**About this task:**
Retype all of the entries word for word.

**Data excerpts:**
****

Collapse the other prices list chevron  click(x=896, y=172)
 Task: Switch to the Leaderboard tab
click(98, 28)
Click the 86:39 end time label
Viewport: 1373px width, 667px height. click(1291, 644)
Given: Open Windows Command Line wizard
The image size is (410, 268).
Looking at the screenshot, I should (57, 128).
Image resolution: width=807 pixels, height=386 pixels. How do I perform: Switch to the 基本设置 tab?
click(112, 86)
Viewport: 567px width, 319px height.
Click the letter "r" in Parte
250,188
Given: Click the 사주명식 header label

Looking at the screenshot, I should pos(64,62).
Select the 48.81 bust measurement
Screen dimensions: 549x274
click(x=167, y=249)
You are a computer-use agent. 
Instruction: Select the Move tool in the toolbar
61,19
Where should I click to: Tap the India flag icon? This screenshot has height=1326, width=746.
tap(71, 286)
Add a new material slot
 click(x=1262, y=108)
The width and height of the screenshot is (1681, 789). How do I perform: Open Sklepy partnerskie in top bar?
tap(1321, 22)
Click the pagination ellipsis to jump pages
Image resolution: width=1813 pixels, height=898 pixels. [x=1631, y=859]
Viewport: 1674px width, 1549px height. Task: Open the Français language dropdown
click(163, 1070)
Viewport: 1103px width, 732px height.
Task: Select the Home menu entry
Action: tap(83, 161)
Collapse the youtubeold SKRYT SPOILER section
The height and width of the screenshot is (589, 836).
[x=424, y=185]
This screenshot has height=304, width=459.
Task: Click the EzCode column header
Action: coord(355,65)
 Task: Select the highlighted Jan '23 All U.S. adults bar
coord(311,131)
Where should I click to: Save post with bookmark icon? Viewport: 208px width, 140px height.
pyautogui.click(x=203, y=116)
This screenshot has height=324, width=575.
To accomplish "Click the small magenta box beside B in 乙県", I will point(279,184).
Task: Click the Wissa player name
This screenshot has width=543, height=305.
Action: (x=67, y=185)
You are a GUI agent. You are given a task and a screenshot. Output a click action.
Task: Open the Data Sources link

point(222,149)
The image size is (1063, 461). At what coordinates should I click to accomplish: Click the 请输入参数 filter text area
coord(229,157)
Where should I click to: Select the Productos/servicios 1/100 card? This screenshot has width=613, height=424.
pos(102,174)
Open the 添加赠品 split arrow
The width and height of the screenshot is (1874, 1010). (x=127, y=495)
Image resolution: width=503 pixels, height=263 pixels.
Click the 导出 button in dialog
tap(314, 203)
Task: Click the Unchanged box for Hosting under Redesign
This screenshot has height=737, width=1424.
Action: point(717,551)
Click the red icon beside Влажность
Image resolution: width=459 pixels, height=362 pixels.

****

**Answer space:**
Collapse the other prices list chevron  click(x=896, y=172)
 Task: Switch to the Leaderboard tab
click(98, 28)
Click the 86:39 end time label
Viewport: 1373px width, 667px height. click(1291, 644)
Given: Open Windows Command Line wizard
The image size is (410, 268).
Looking at the screenshot, I should (57, 128).
Image resolution: width=807 pixels, height=386 pixels. How do I perform: Switch to the 基本设置 tab?
click(112, 86)
Viewport: 567px width, 319px height.
Click the letter "r" in Parte
250,188
Given: Click the 사주명식 header label

Looking at the screenshot, I should pos(64,62).
Select the 48.81 bust measurement
Screen dimensions: 549x274
click(x=167, y=249)
You are a computer-use agent. 
Instruction: Select the Move tool in the toolbar
61,19
Where should I click to: Tap the India flag icon? This screenshot has height=1326, width=746.
tap(71, 286)
Add a new material slot
 click(x=1262, y=108)
The width and height of the screenshot is (1681, 789). How do I perform: Open Sklepy partnerskie in top bar?
tap(1321, 22)
Click the pagination ellipsis to jump pages
Image resolution: width=1813 pixels, height=898 pixels. [x=1631, y=859]
Viewport: 1674px width, 1549px height. Task: Open the Français language dropdown
click(163, 1070)
Viewport: 1103px width, 732px height.
Task: Select the Home menu entry
Action: tap(83, 161)
Collapse the youtubeold SKRYT SPOILER section
The height and width of the screenshot is (589, 836).
[x=424, y=185]
This screenshot has height=304, width=459.
Task: Click the EzCode column header
Action: coord(355,65)
 Task: Select the highlighted Jan '23 All U.S. adults bar
coord(311,131)
Where should I click to: Save post with bookmark icon? Viewport: 208px width, 140px height.
pyautogui.click(x=203, y=116)
This screenshot has height=324, width=575.
To accomplish "Click the small magenta box beside B in 乙県", I will point(279,184).
Task: Click the Wissa player name
This screenshot has width=543, height=305.
Action: (x=67, y=185)
You are a GUI agent. You are given a task and a screenshot. Output a click action.
Task: Open the Data Sources link

point(222,149)
The image size is (1063, 461). At what coordinates should I click to accomplish: Click the 请输入参数 filter text area
coord(229,157)
Where should I click to: Select the Productos/servicios 1/100 card? This screenshot has width=613, height=424.
pos(102,174)
Open the 添加赠品 split arrow
The width and height of the screenshot is (1874, 1010). (x=127, y=495)
Image resolution: width=503 pixels, height=263 pixels.
Click the 导出 button in dialog
tap(314, 203)
Task: Click the Unchanged box for Hosting under Redesign
This screenshot has height=737, width=1424.
Action: point(717,551)
Click the red icon beside Влажность
Image resolution: width=459 pixels, height=362 pixels.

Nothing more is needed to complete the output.